### TASK TO CARRY OUT:
When duplicating the records beneath this instruction, omit every picture and keep all else exact.
>>>
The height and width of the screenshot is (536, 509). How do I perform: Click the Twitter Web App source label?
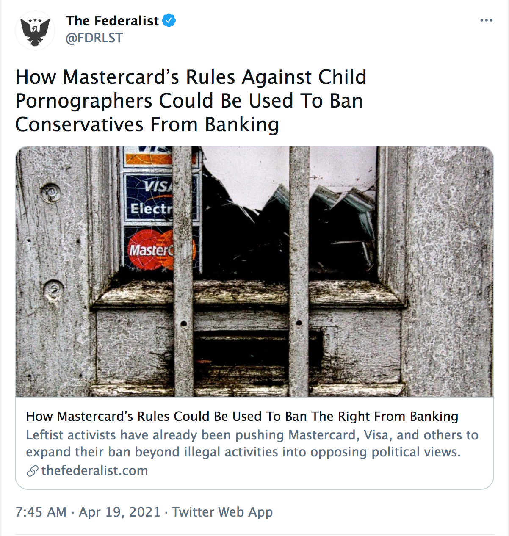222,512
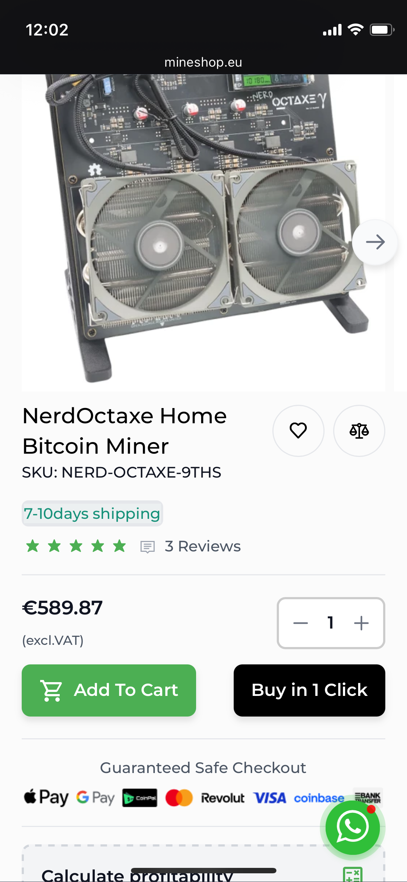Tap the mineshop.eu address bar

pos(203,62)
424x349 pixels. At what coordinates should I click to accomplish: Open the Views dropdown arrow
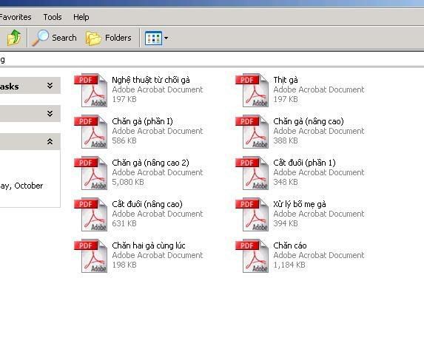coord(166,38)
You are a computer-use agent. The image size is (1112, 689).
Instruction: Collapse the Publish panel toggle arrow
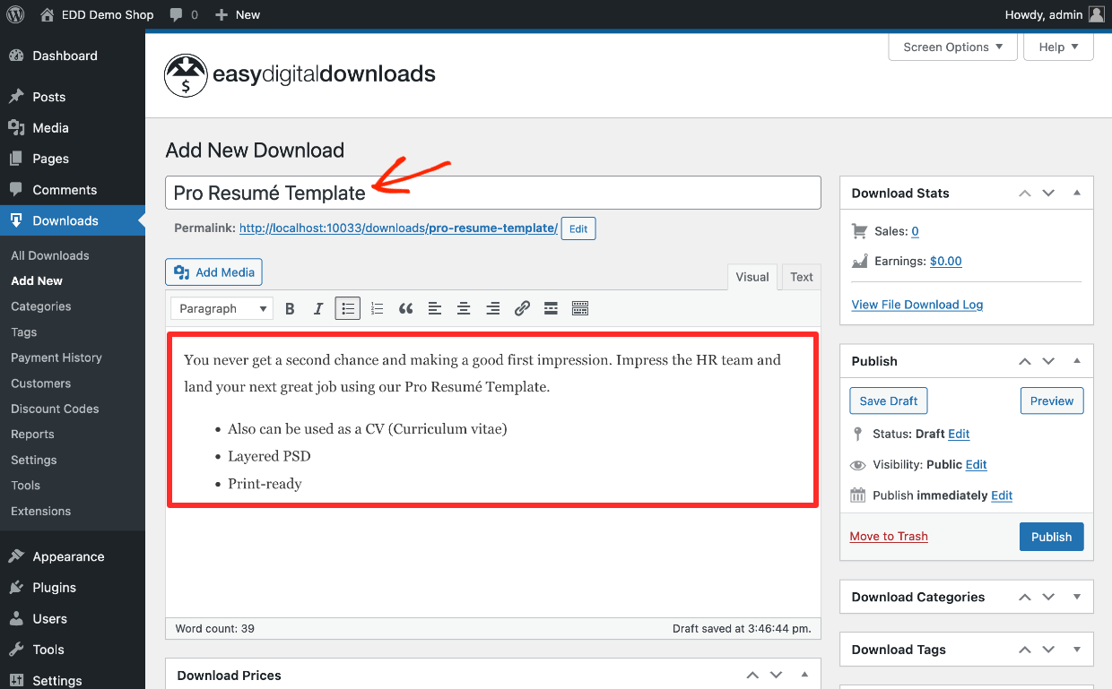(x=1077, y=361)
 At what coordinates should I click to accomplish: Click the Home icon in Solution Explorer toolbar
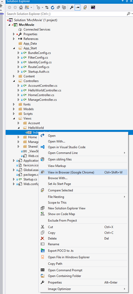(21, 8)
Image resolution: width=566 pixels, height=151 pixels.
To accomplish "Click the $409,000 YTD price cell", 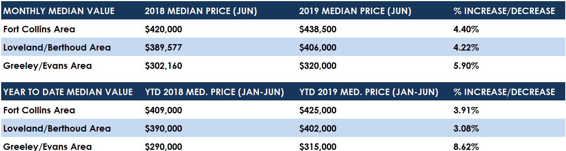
<<<
### SOLUTION TO THIS TASK:
The height and width of the screenshot is (536, 509). How do I perform: Click the Twitter Web App source label?
222,512
Tap the mineshop.eu address bar

pos(203,62)
424x349 pixels. At what coordinates should I click to accomplish: Open the Views dropdown arrow
coord(166,38)
You are a computer-use agent. The image size is (1112, 689).
Instruction: Collapse the Publish panel toggle arrow
(x=1077, y=361)
 At what coordinates should I click to accomplish: Click the Home icon in Solution Explorer toolbar
(21, 8)
Image resolution: width=566 pixels, height=151 pixels.
To accomplish "Click the $409,000 YTD price cell", 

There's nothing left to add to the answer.